Some women have unusual food cravings while pregnant. If you have cravings for sugary snacks, it’s best to avoid them as it may increase your risk of tooth decay. Try to snack on foods low in added sugar instead..
15. What is periodontal disease?
Periodontal disease is an infection in the mouth caused by bacteria. The bacteria use the sugar you eat to make acid. That acid can destroy the enamel (protective) coating on your teeth, which can cause tooth decay (cavities) or even tooth loss.
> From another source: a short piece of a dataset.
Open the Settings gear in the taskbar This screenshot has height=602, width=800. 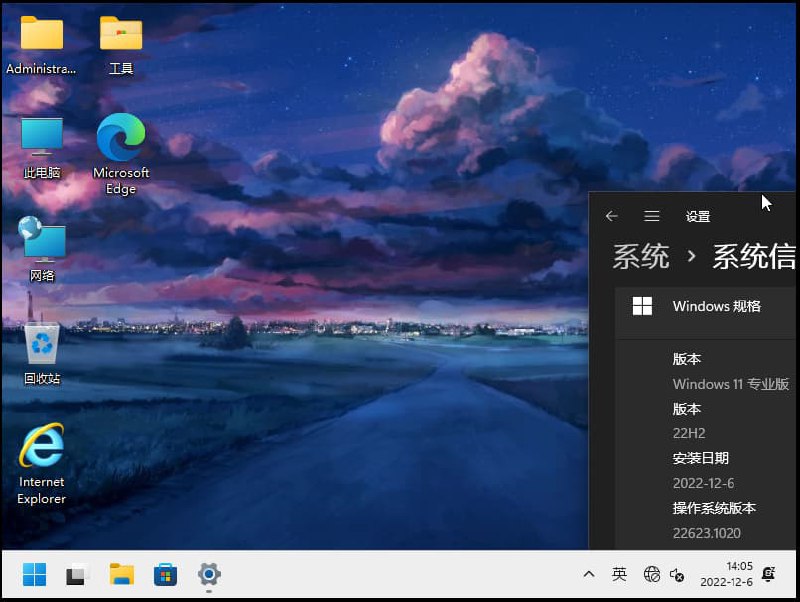[208, 575]
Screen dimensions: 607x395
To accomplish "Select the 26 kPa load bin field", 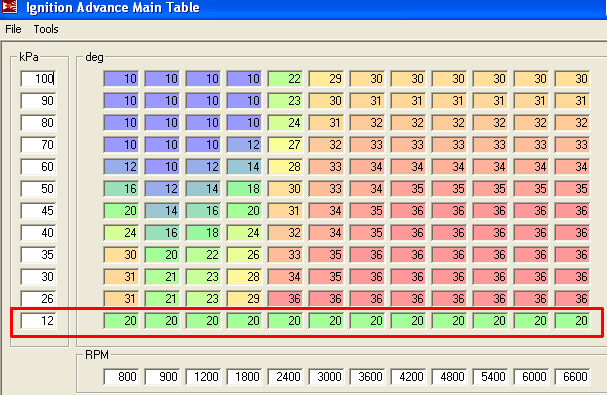I will (x=38, y=299).
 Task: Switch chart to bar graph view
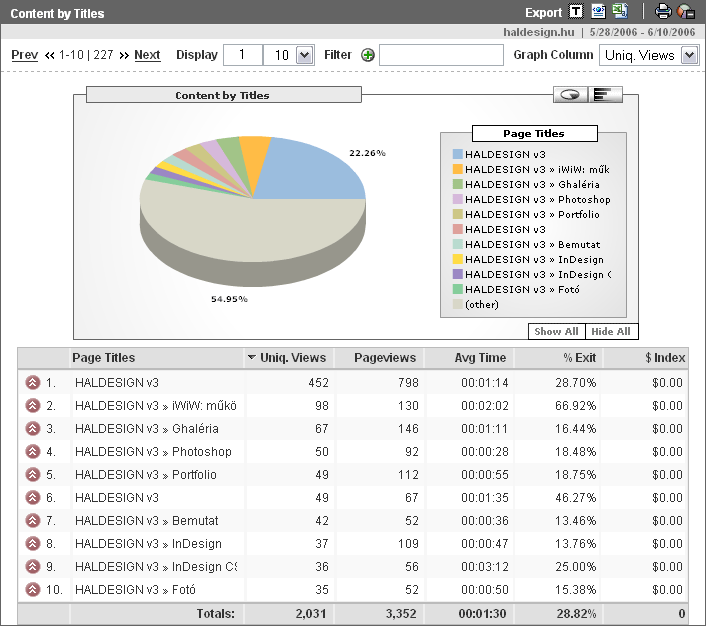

Your dentist can treat periodontal disease even when you are pregnant.
16. Why are pregnant women more at risk for periodontal disease?
There are 2 major reasons women can have dental problems during pregnancy:
Pregnancy gingivitis—During pregnancy, changes in hormone levels allow bacteria to grow in the mouth and gums more easily.
Nausea and vomiting—Pregnant women may have nausea and vomiting or “morning sickness,” especially in the first trimester. The stomach acids from vomiting can also break down the enamel coating of the teeth.
Dental care doesn't stop just because you're pregnant. Regular dental care is a key component to good oral and general health. During pregnancy, oral and dental care requires special attention as it concerns both the mother and the fetus. Besides, improved oral health of the woman also decreases transmission of potentially cariogenic bacteria to infants and reduce children’s future risk of caries. i
Besides, you should also disregard myths about calcium leaching from your teeth to the baby, the loss of a tooth for every baby you have, and fluorides treatments being bad for your baby. None of these are true and your dentist should be an active part of your healthcare team in the lead-up, during and after your pregnancy.
It should also be kept in mind that neglecting oral and dental health during pregnancy does not only cause problems such as tooth decay and tooth loss, but may also lead to problems such as premature birth, low birth weight infant, and pre-eclampsia. In this period, mothers can protect their oral health by taking above necessary precautions and then they can prevent dental problems that may be irreversible.
Hence, taking good care of your mouth, teeth and gums during pregnancy can help you have a healthy pregnancy and a healthy baby.